The AG has a wide range of powers conferred on him by statute or convention under the rather grand title of “guardian of the public interest”. These have to be exercised entirely free of all party political considerations and without interference by ministerial colleagues. As there are over 30 of them I will spare you most!
I have the power to refer certain unduly lenient sentences to the Court of Appeal-what I did in the summer with the case of Stuart Hall.
I can bring contempt of court proceedings against individuals or organisations such as newspapers whose actions interfere with the course of justice. This was not something I had focussed on when I was appointed, but the twin problems of jurors failing to follow judge’s directions not to carry out internet research and a willingness to sacrifice all norms of fairness when reporting some sensational criminal cases by some newspapers has demanded my attention. It isn’t possible to have a fair system of trial by jury if papers behave in the way the Sun and the Mirror did in the case of Christopher Jefferies.

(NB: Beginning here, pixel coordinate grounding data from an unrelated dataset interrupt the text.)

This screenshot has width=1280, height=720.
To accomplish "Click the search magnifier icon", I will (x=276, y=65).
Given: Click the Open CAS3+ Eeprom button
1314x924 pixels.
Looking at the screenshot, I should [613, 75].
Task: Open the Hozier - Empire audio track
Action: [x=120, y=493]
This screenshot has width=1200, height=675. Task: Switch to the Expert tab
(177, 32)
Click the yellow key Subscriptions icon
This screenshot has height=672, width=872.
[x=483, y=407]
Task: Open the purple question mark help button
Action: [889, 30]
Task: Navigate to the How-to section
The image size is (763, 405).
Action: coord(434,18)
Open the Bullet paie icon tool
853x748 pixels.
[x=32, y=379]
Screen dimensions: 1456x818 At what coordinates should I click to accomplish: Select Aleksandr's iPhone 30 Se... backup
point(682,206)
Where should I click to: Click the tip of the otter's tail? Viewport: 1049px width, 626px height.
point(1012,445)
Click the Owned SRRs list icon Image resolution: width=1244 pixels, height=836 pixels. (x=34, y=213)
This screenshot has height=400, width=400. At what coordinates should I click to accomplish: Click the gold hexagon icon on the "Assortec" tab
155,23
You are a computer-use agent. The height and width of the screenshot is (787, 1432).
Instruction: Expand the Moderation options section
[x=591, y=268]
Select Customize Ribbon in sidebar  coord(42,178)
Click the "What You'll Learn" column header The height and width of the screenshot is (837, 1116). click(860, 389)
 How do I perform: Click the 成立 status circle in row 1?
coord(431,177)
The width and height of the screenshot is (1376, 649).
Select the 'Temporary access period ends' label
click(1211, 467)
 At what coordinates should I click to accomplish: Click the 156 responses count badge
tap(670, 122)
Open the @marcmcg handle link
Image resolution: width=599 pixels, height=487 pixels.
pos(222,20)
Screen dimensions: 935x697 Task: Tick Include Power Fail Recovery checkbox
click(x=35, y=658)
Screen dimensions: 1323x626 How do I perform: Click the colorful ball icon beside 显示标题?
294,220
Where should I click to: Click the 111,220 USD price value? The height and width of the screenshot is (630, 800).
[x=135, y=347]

I can also apply to the High Court to request an Inquest or a fresh inquest to be held if the public interest requires it-something I have done in the Hillsborough case but decided there were no grounds for doing in the case of Dr Kelly.
I have powers to intervene in cases involving charities as I can act as their protector. With the arrival of the Charity Commission this role is much reduced but I have made references to court to get the law clarified in cases where the definition of the public benefit test has been in issue, in relation for instance to independent schools.
I have powers to appoint special advocates and amicus curiae to help the court and the process of justice.
Finally in this list I would mention that I have the power to apply to have a person declared a vexatious litigant, I sign off Royal Charters by initialling the draft and I am the only person apart I think from the PM who has to ask the Queen’s permission to on holiday or any other visit abroad-a reminder that I am Her Attorney General holding office pursuant to Her warrant under the Great Seal and reinforced by a complicated oath to serve Her taken in front of the Lord Chief Justice and Her Judges.
Now this brief canter through my role may give an impression that I came to politics as a lawyer seeking a political/legal career-there is a long history until half a century ago of AG’s coming from the Bar and going on to become Lord Chief Justice. But nothing could be further from the facts. It is just I think that as a politician I have been unable to escape my professional past as a barrister.
I became interested in politics as a teenager. My school was 400yds from Parliament and as my father was a back bench MP I could slip over after school and listen to debates from the gallery. It was the Heath government and there were fascinating debates over entry to the EEC-with virtuoso performances from Michael Foot and Enoch Powell. As I had a great interest in History and I have now to admit romantic notions of the Parliament of the United Kingdom born of it I was gripped. Here was History in the making.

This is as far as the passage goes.